Transcribe the lines of the listing from the line holding "This screenshot has width=845, height=721." through the line holding "The width and", both included, leaving out the pictures.
++++ Supplied material
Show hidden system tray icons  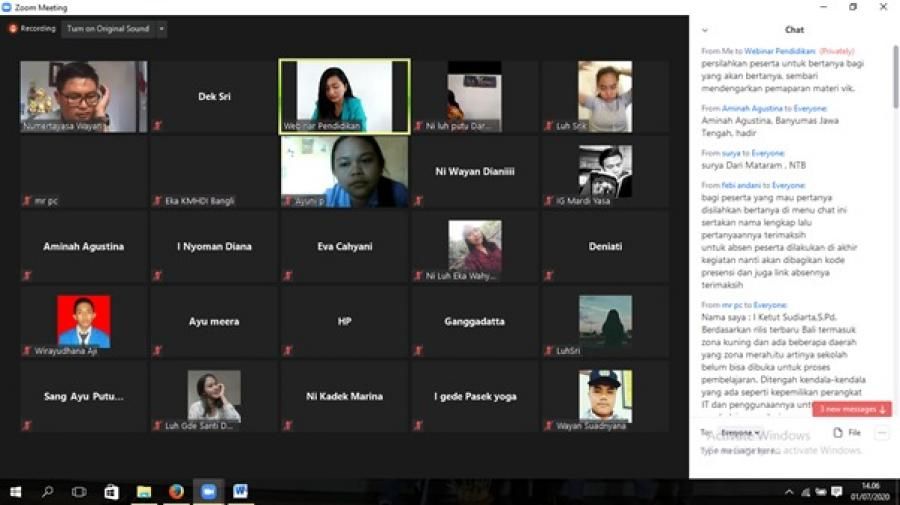pos(789,492)
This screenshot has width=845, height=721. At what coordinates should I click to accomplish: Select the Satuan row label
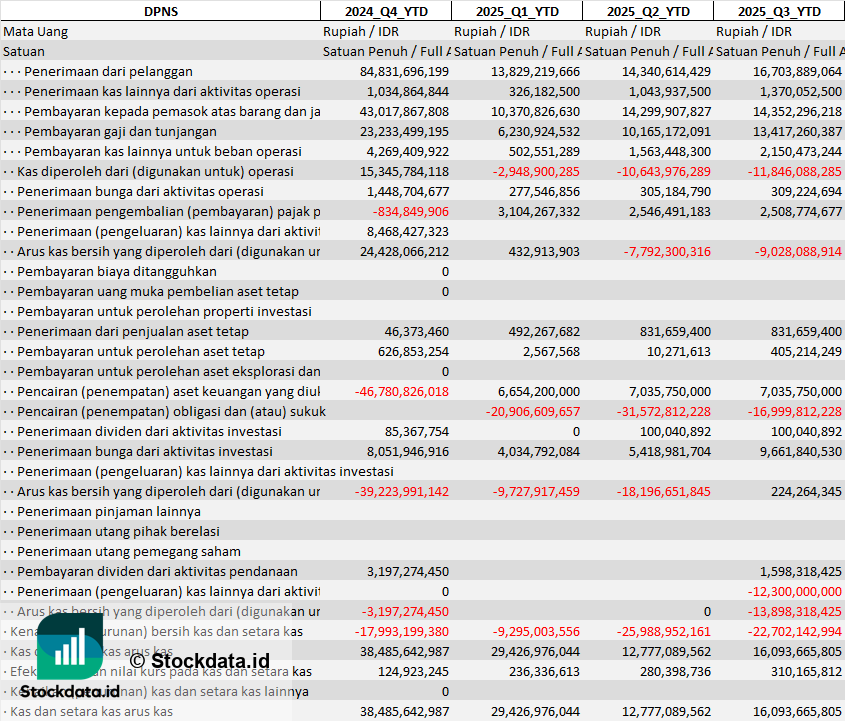pos(24,51)
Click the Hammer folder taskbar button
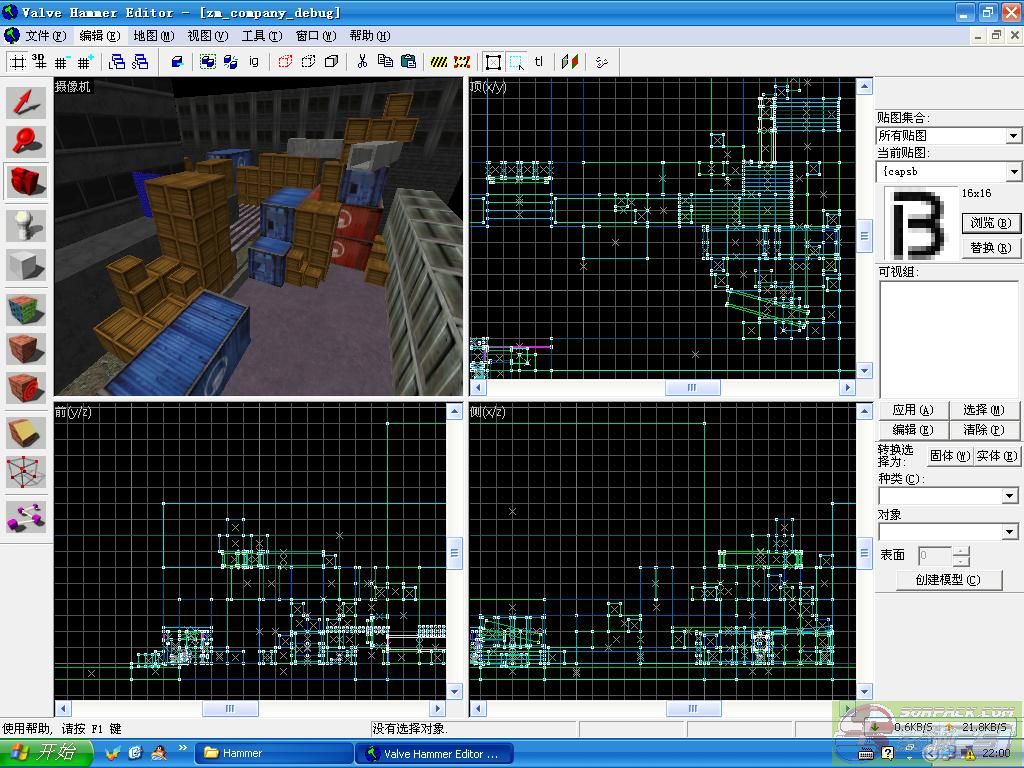The width and height of the screenshot is (1024, 768). (274, 753)
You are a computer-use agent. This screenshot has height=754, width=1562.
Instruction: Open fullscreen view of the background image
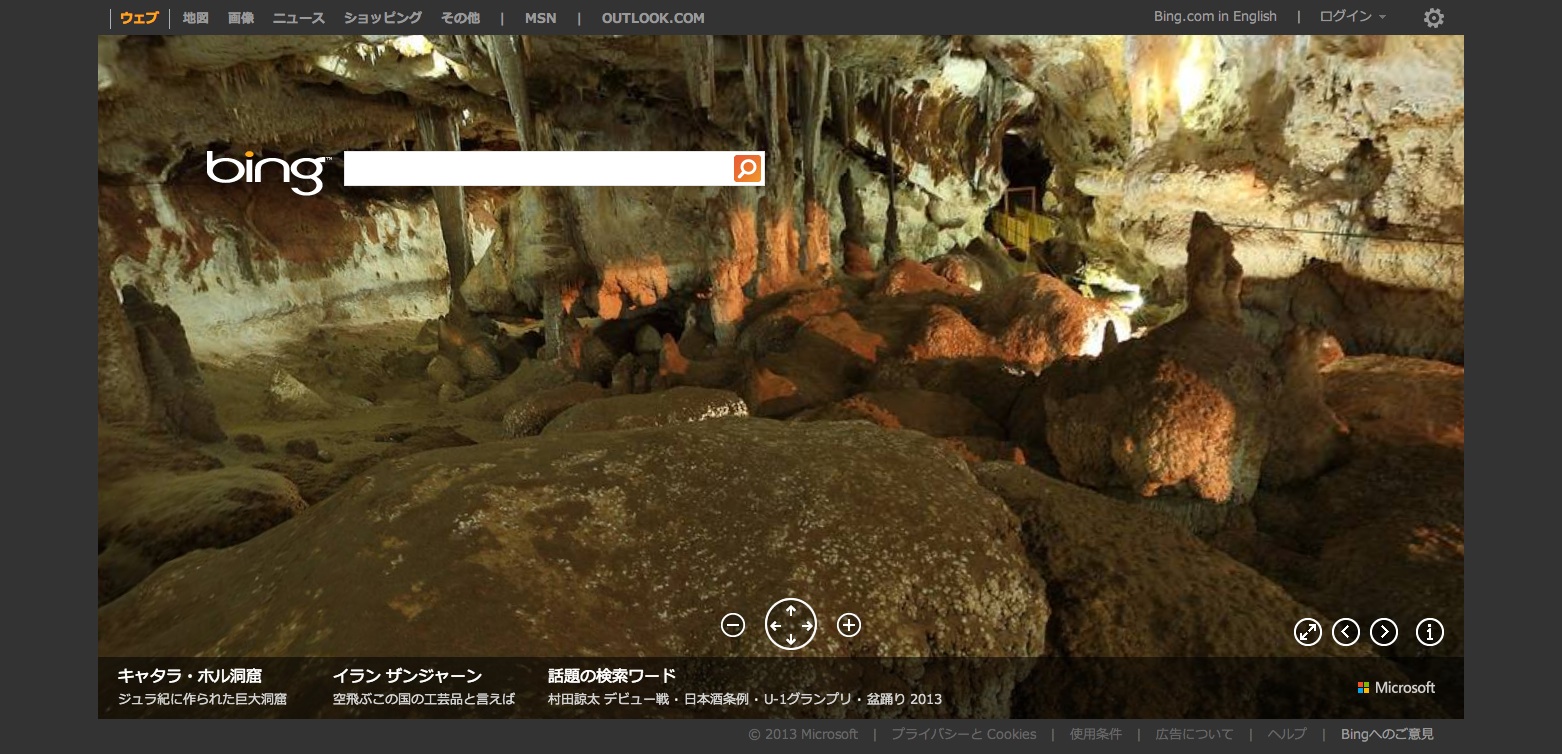1308,632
++++++++
> [Output of the task]
This screenshot has width=845, height=721. At what coordinates should I click to accomplish: Select the Satuan row label
pos(24,51)
Click the Hammer folder taskbar button
The width and height of the screenshot is (1024, 768). (274, 753)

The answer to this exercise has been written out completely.